The doctor handed him a paper sack to put his clothes into and led the way into the room where the CT machine loomed like a giant white donut. ‘Part of pain management is working out what’s triggered it and choosing not to replicate the circumstances.’

He spent the next fifteen minutes thinking about her words. What did trigger his pain? Forget his back—he had zero expectations of that improving until the surgeon finally reckoned the time was right to cut it out, so why waste time hoping? Since he’d returned to Hanrahan he’d learned that there was another kind of pain that was even worse.

He wanted to be with Hannah, but maybeshewanted a van full of kids and a huge weekly cereal bill. He wanted her to be happy, but she didn’t seem happy.
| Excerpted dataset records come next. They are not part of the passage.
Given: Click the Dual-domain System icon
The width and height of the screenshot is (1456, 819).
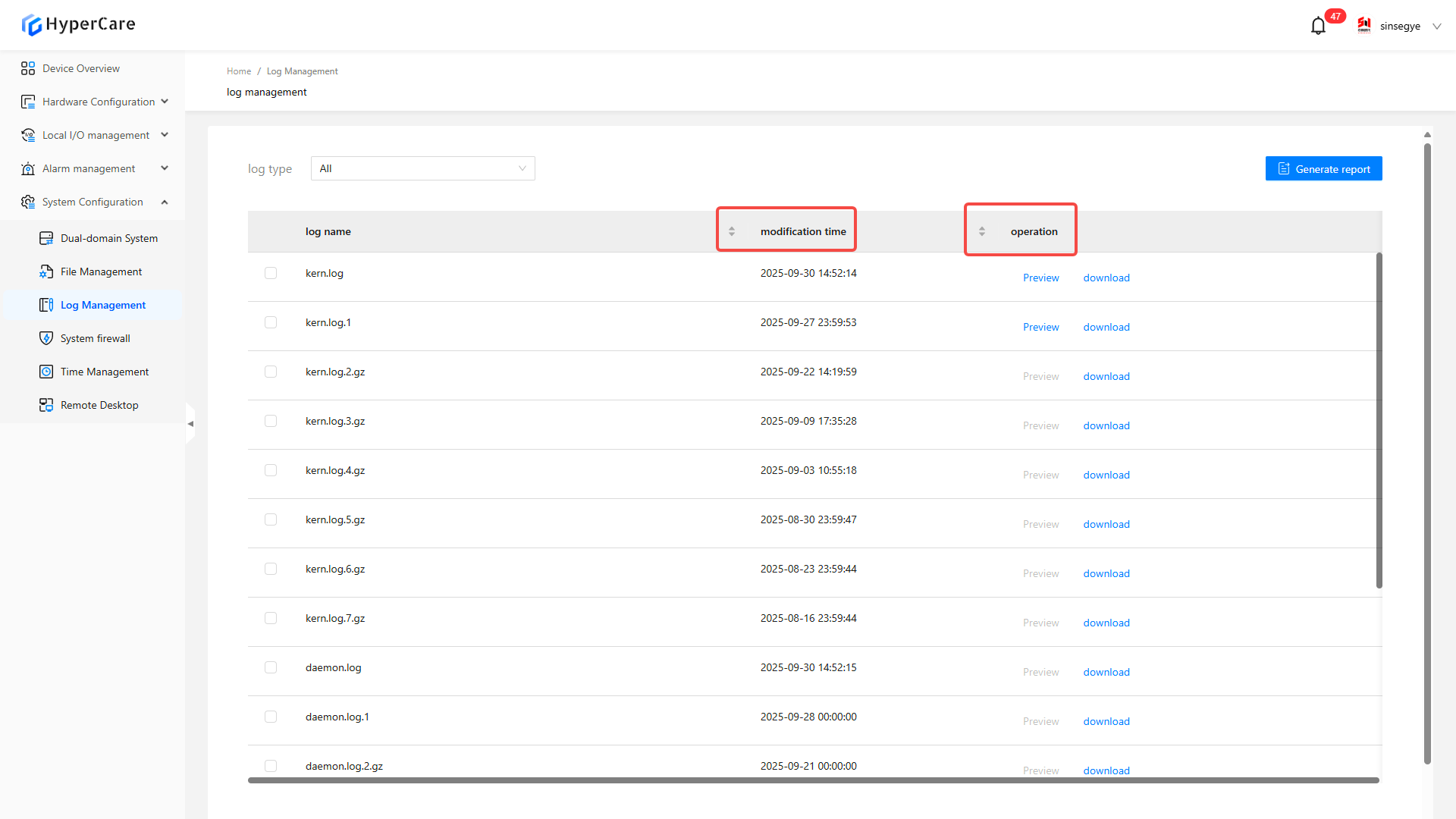Looking at the screenshot, I should pos(46,238).
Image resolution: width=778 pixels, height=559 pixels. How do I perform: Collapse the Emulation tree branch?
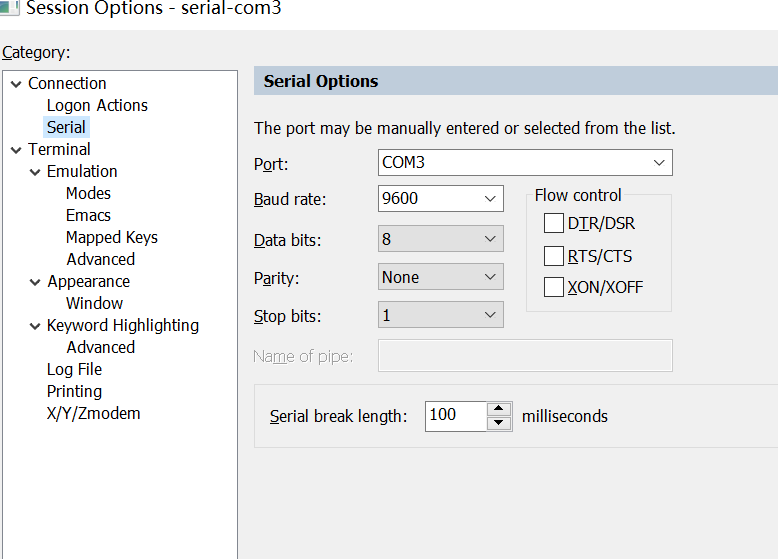pyautogui.click(x=35, y=172)
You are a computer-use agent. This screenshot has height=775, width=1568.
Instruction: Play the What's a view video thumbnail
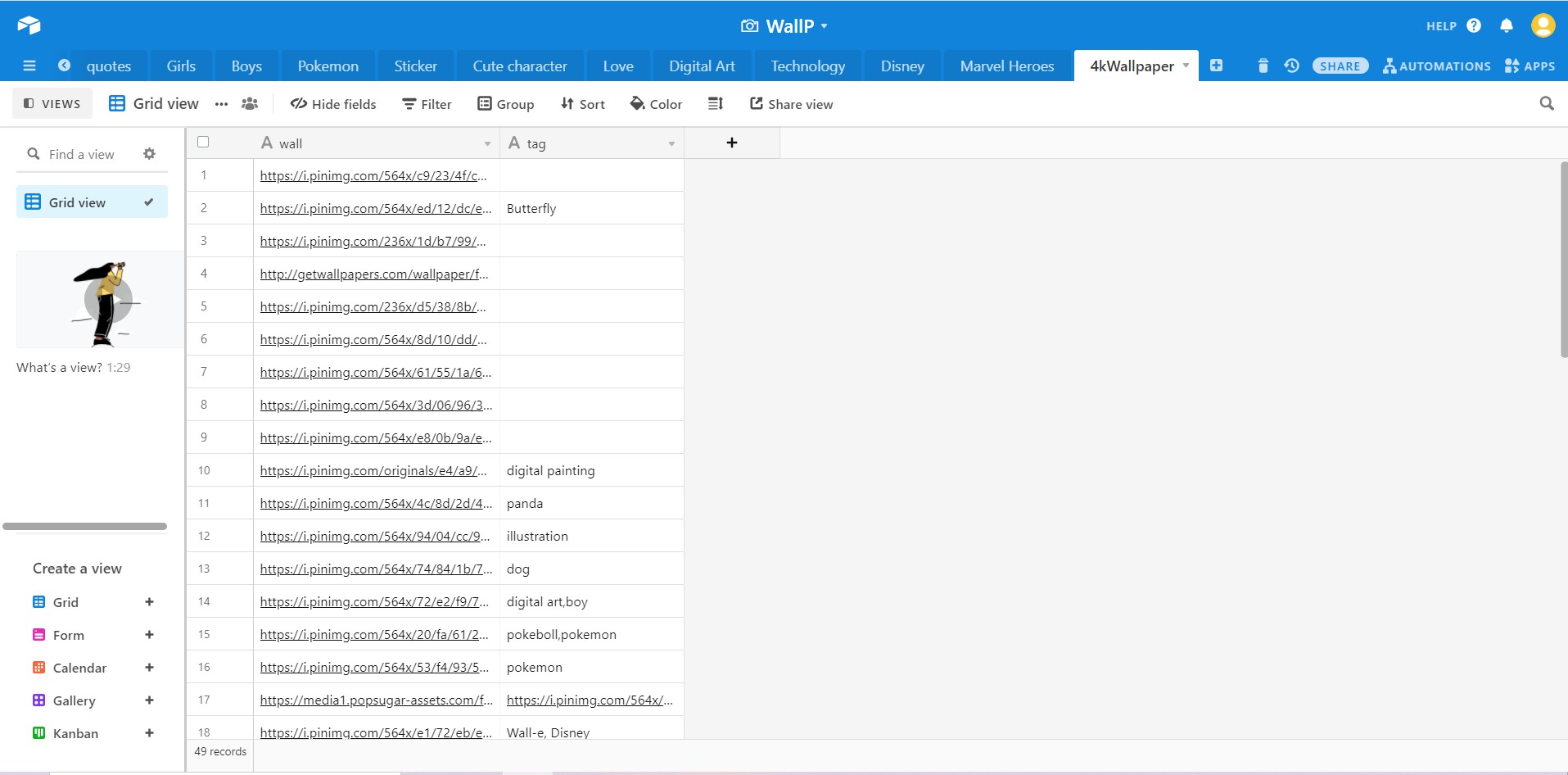coord(108,301)
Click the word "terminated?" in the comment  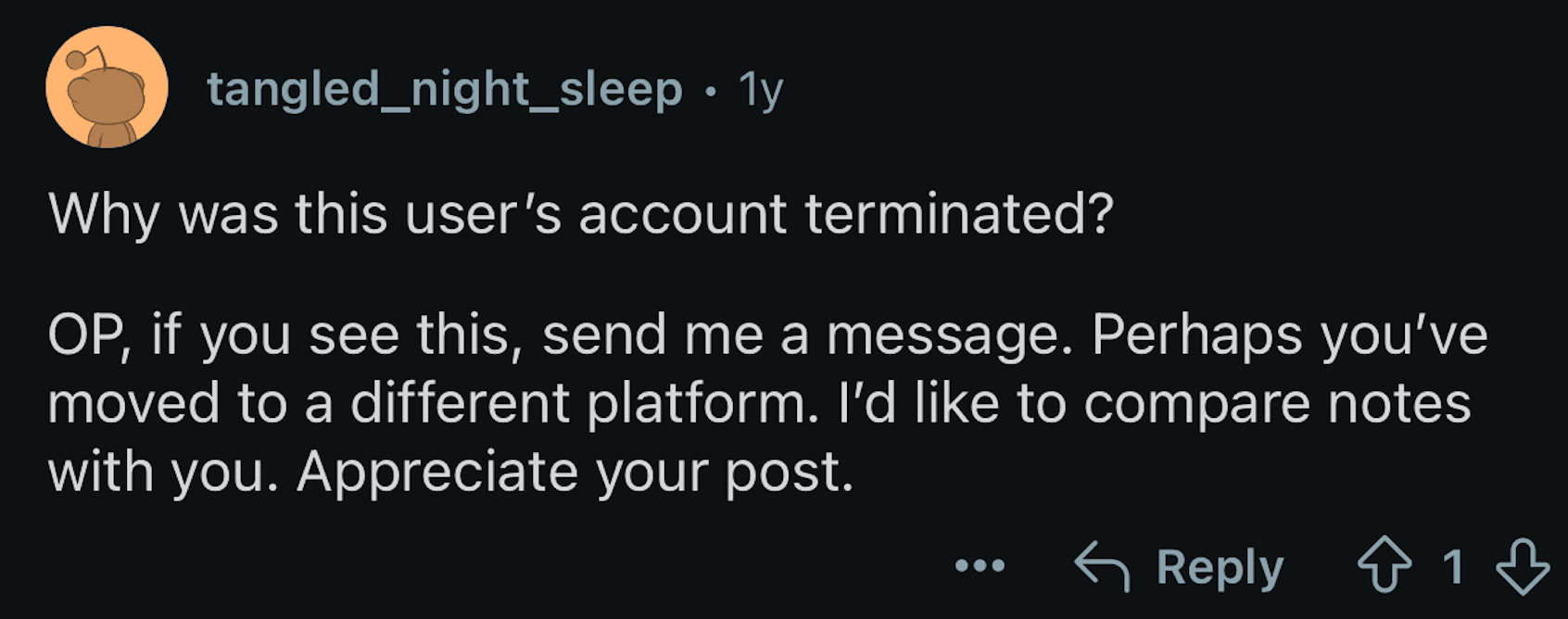coord(958,214)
He wanted to help, but helping Hannah always seemed to end in tears.

And if he spent too much time with her and kept on having these idiotic fantasies about families and happy ever afters and naughty red-haired children rambling over the paddocks of Ironbark Station?

Well, he’d be the one in tears.

He caved at the junction of Hope and Quarry Streets. Straight along Hope to skim the outskirts of town, a merge right into Gorge Road, and he’d be at the gates of Ironbark before the evening news finished. A whiskey. An ibuprofen. With luck, Mrs L had covered some leftovers in foil and left them warming in the oven for him and …

But here he was, parking round the side of the clinic and climbing out of the car into the chill of an early autumn evening. Fairy lights lit the trees in the park across the road and light spilled from The Billy Button Café on its far side. A couple walked arm in arm down Dandaloo Street with a little poodle thing dancing along ahead of them on its lead. An everyday evening for everyday people.

It made him want what he couldn’t have.

He felt the bitterness rising and clamped it down. No way did he want to become like Bruno: angrier and more bitter as the years passed. No-one needed to be subjected to that.

The back door was unlocked, so he let himself into the clinic then made his way up the two flights of stairs to Hannah’s place. Lucky he didn’t have an audience; he had to take a breather on the landing before thumping on the door.

She opened it a scarce few seconds later. ‘Oh, hi.’ Her hair was escaping its braid and she looked rumpled, but she didn’t sound mad that he’d turned up after ignoring her text message.